## Working data
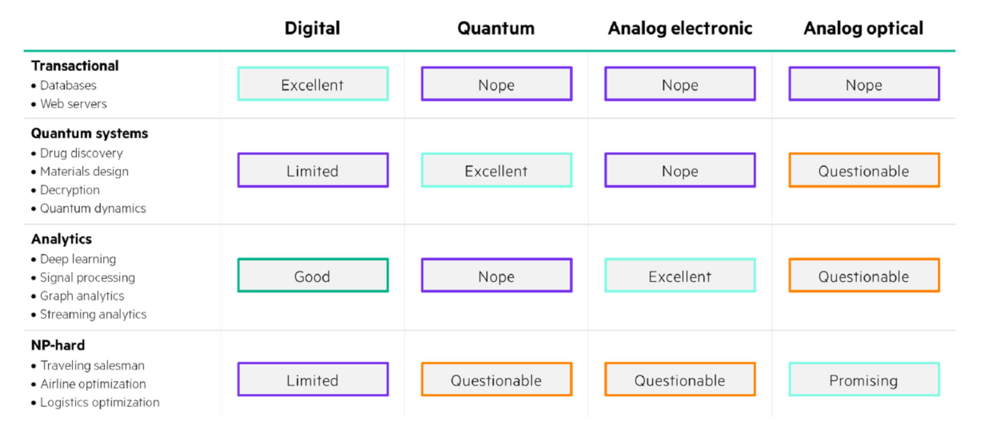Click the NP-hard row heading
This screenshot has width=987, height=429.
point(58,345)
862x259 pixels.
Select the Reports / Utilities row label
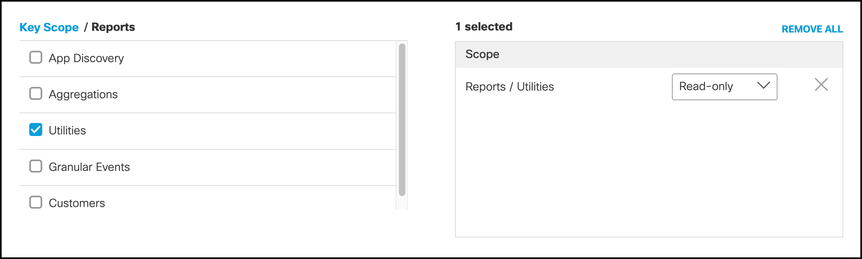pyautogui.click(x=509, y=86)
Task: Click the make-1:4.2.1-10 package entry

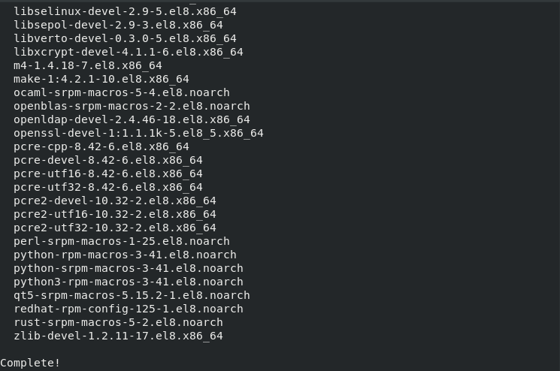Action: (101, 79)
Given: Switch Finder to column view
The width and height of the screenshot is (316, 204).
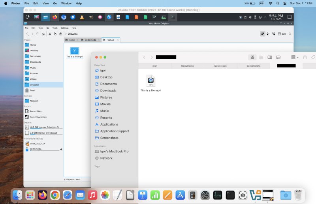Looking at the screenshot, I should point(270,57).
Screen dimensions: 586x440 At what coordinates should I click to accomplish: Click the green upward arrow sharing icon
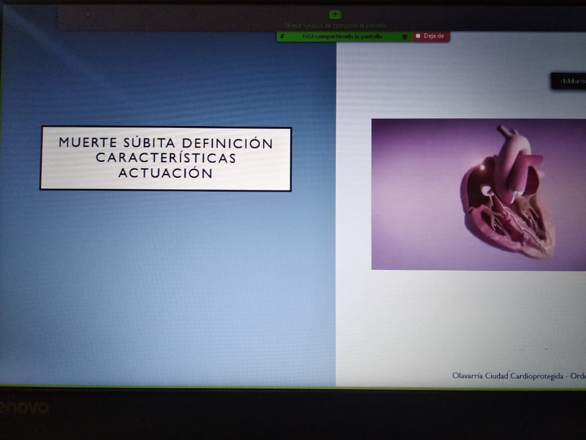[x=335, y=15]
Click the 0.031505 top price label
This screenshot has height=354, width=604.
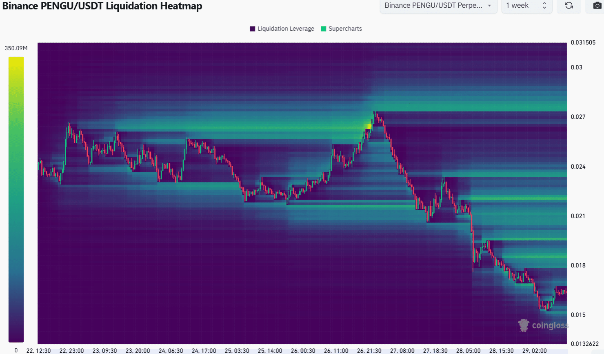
...
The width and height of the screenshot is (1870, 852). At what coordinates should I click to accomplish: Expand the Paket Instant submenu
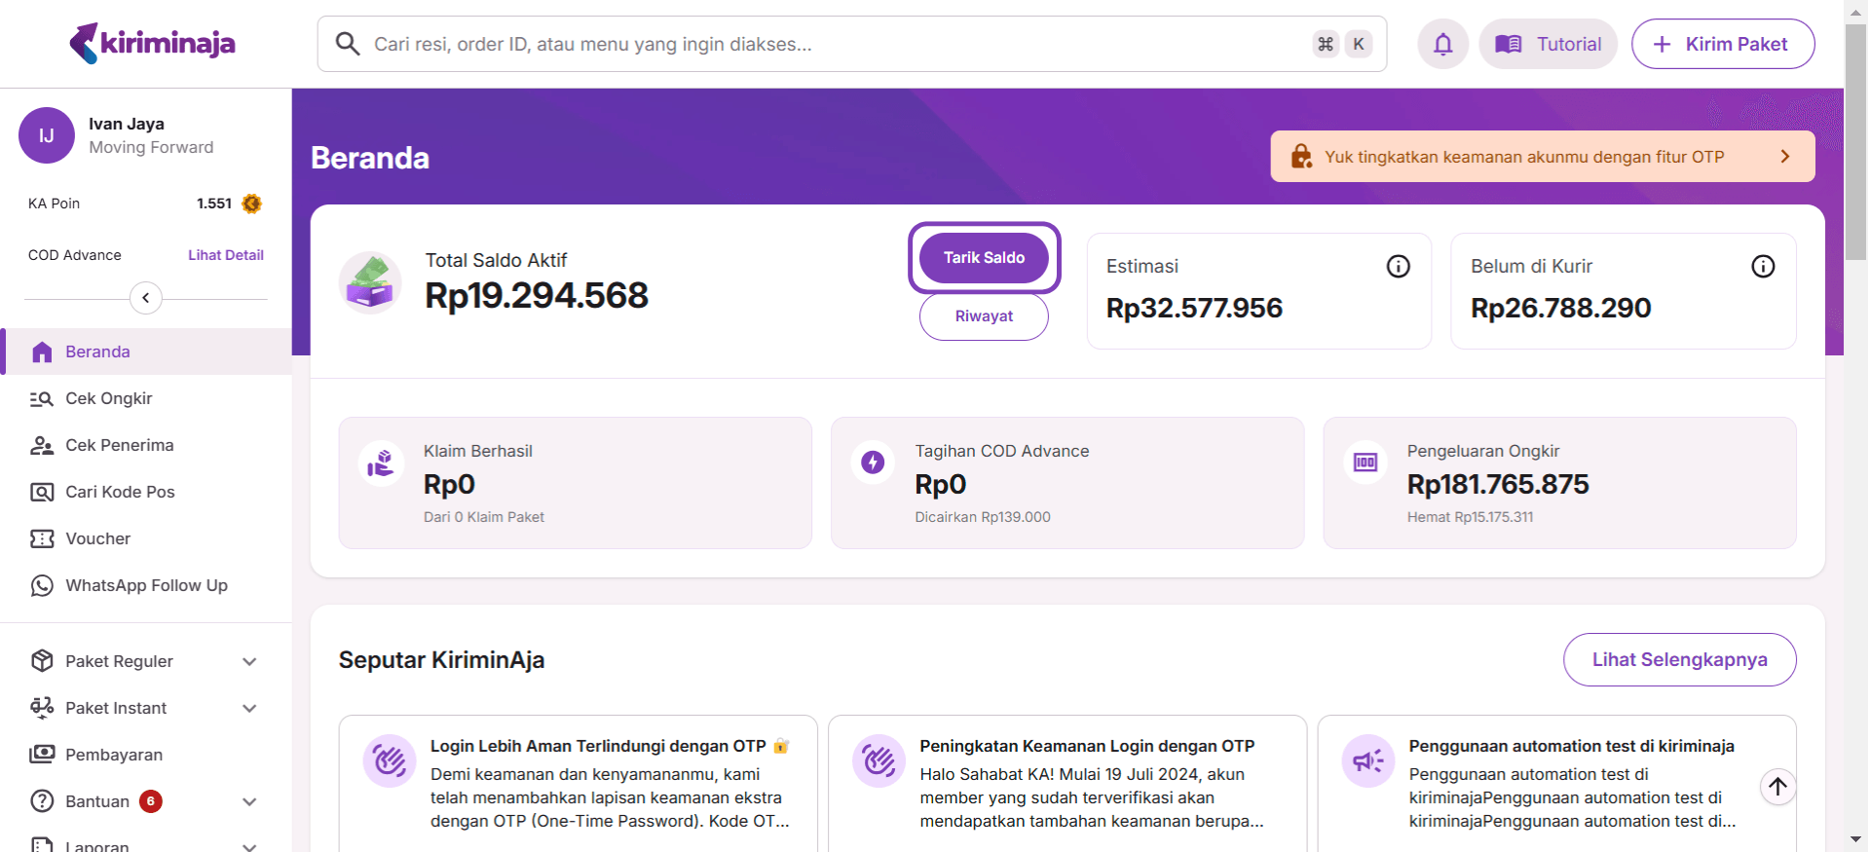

## Work task
Above are the records; restate exactly the lines from the one containing "Screen dimensions: 586x440" through the one containing "This screenshot has height=354, width=604.", keeping pictures out.

## Task answer
Screen dimensions: 586x440 At what coordinates should I click to accomplish: Click the green upward arrow sharing icon
[x=335, y=15]
Click the 0.031505 top price label
This screenshot has height=354, width=604.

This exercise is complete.